Mobile Reisebegleitung
Als Beispiel erzählt er über die Begleitung einer blinden Seniorin aus Haßfurt. Alle paar Wochen besucht sie ihre ältere Schwester in Ochsenfurt. Steiche fährt dann mit dem Zug zum Bahnhof nach Haßfurt, wohin sich sein Fahrgast mit dem Taxi hat bringen lassen. Am Hauptbahnhof Würzburg steigt man um nach Ochsenfurt. Wenn sie nach ein paar Tagen bei der Schwester wieder nach Hause will, geht es in die andere Richtung wieder zurück. „Da lernt man selbst unheimlich viel“, sagt Steiche und meint zum einen die beachtliche Leistung der Frau, mit ihrem Nichts-Sehen-Können umzugehen, zum anderen die vielen Hindernisse, die im Weg sind, es aber nicht sein müssten.

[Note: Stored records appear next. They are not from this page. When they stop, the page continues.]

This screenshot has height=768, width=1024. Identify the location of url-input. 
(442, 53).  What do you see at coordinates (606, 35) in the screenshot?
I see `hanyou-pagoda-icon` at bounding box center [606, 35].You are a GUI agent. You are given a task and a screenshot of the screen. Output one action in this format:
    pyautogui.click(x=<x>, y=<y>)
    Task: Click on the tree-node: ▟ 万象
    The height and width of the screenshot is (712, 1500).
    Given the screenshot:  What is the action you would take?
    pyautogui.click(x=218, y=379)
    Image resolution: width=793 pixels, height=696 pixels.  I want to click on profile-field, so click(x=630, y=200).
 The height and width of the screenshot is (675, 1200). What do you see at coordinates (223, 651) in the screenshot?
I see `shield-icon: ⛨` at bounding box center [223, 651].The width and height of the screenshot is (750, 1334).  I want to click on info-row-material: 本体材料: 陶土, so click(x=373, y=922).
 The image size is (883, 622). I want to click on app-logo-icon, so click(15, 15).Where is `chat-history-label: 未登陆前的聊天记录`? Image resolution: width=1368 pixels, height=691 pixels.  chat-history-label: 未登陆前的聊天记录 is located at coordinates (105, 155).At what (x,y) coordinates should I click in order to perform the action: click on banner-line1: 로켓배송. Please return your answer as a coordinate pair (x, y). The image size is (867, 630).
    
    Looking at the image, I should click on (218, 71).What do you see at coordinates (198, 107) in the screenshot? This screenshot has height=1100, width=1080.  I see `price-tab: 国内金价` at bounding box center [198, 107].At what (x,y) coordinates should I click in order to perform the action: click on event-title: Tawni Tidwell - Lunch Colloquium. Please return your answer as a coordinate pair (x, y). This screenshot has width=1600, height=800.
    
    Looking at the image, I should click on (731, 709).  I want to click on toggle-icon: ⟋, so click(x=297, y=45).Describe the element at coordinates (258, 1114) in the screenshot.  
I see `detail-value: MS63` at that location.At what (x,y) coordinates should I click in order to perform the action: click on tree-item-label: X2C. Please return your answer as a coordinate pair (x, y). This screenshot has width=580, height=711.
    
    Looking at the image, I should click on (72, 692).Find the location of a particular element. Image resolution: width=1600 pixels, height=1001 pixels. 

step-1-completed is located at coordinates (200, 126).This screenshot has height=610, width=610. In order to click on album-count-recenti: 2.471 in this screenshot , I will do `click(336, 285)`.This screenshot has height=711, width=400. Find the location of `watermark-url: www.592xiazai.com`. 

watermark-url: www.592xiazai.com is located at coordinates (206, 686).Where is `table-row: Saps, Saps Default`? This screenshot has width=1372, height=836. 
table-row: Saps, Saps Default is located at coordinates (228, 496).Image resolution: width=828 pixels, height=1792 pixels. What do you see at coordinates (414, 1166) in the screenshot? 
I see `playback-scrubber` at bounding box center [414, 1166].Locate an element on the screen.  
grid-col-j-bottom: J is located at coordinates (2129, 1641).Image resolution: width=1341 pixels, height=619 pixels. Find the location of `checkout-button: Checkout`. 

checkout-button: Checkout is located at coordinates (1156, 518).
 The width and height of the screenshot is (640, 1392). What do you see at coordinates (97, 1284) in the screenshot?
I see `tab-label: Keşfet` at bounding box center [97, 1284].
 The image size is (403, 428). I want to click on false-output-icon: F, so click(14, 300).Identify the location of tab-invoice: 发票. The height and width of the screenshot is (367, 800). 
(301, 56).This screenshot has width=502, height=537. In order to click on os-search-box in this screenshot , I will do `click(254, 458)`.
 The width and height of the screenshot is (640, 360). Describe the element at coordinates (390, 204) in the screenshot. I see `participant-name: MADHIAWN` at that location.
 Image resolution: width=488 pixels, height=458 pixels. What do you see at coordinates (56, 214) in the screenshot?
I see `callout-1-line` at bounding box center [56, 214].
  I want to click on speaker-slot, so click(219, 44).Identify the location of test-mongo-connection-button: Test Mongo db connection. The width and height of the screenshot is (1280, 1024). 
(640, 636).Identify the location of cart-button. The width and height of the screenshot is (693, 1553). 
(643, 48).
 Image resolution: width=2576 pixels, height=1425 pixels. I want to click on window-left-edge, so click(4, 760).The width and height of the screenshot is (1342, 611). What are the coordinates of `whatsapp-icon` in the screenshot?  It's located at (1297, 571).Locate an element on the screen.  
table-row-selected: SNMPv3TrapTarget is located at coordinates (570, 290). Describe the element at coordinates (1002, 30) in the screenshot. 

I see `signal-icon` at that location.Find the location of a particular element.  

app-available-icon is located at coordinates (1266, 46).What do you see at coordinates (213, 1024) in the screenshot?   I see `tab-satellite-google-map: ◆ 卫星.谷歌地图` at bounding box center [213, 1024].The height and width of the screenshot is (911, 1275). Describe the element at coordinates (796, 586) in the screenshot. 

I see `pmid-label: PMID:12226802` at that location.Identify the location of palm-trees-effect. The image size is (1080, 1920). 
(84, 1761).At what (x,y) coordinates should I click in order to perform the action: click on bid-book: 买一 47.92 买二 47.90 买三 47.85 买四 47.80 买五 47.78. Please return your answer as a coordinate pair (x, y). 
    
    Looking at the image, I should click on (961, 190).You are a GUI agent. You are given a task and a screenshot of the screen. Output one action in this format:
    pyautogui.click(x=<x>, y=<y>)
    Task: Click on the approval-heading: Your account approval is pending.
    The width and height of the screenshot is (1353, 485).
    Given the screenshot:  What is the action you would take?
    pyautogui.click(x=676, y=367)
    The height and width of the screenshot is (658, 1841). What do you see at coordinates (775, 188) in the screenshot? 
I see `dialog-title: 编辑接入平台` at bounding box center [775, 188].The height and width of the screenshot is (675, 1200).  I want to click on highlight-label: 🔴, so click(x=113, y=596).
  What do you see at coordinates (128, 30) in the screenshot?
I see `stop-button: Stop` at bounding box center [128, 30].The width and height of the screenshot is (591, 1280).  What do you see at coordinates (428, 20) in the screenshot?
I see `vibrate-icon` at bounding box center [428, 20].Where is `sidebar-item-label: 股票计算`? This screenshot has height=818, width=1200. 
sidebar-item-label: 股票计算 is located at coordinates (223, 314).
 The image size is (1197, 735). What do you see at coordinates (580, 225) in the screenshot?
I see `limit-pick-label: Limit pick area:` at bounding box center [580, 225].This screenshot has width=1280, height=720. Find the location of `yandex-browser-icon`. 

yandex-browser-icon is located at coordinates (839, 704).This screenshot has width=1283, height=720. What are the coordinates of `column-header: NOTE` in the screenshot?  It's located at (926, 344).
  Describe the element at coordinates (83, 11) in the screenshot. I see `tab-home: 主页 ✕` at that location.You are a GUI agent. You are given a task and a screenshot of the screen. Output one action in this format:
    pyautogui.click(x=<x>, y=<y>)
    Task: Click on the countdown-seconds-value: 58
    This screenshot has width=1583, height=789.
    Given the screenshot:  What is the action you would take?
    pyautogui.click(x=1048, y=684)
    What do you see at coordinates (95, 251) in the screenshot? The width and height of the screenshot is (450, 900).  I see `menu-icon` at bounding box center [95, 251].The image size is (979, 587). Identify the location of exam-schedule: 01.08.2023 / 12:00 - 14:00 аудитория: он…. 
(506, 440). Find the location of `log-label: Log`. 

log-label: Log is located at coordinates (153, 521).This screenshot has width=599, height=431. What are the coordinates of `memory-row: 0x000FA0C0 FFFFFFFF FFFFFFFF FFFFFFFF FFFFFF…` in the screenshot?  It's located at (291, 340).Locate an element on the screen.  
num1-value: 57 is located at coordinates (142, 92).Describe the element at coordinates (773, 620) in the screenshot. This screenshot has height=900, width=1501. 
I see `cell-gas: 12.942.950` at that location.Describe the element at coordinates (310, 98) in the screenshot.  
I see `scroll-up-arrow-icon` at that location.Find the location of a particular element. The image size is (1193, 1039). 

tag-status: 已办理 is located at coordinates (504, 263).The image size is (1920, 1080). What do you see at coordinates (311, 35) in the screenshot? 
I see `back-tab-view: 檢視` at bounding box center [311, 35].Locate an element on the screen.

Seit 2012, aufgebaut von Elmar Rachle, einem der Stellvertreter, bietet die Bahnhofsmission diesen kostenlosen Service für Menschen an, die altersbedingt oder durch ein Handicap eingeschränkt sind. Es gibt aber auch einige, „die sich alleine eine Bahnreise nicht zutrauen“, berichtet Steiche. Betreut und begleitet werden außerdem viele Kinder. Sie leben in einem Heim, sind Scheidungskinder, wollen aber am Wochenende den Vater oder die Mutter besuchen. Wie der Zwölfjährige, dem Steiche auf seiner Reise nach Leipzig bis Erfurt beistand. Die ehrenamtlichen Reisebegleiter sind an ihren blauen Jacken mit dem Emblem Bahnhofsmission erkennbar. Sie haben einen Dienstausweis dabei, für den Schaffner, weil sie für ihren Job ja nichts nicht zahlen müssen. Rudolf Steiche ist froh, dass der Hauptbahnhof in Schweinfurt umgebaut ist, es jetzt Aufzüge zu den Gleisen gibt. „Was haben wir geschleppt, Kinderwägen, Rollatoren.“ Die gewonnene Zeit nutzt er, um am Bahnsteig beim Zusteigen zu helfen, am Fahrkartenautomaten unter die Arme zu greifen. Viele überfordert die Technik. Er fragt nicht, er hat ein Gespür für Leute, die Hilfe brauchen. 2015 waren das vor allem etliche Flüchtlinge. Er schildert hier seine „spontane Entscheidung“, eine Flüchtlingsfrau nach Bamberg zu begleiten. Er sah sie hilflos und überfordert am Bahnsteig stehen. „Da habe ich sie in den Zug gesetzt und bin einfach mitgefahren.“ Warum macht er diesen Job? „Ich habe Zeit, da bietet sich so was an“, antwortet er ganz bescheiden.
Spenden sind willkommen
„Wir erwarten von unseren Gästen nichts, bekommen aber so viel von ihnen zurück“, sagt Ingeborg Götz, die sich natürlich über ein solches Dankeschön freut: „Schön, dass Sie da sind“. Und dankbar sind wiederum die vier Haupt- und zehn Ehrenamtlichen all den Menschen, die auch der Bahnhofsmission helfen. Wie der Jugendliche, der sein Taschengeld gespendet hat. Wie die Frau, die seit Jahren an Weihnachten zehn Kilogramm selbst gebackene Plätzchen abliefert. Wie der Mann, der nach einem kürzlich ausgestrahlten Tatort mit dem Thema Obdachlosigkeit ganz spontan einen größeren Geldbetrag vorbeibrachte. Oder die beiden Bekleidungshäuser, die immer mal wieder Jacken und Hosen spenden. Oder die Kindertafel, die übrig gebliebene Bionade-Kästen zur Verfügung stellte.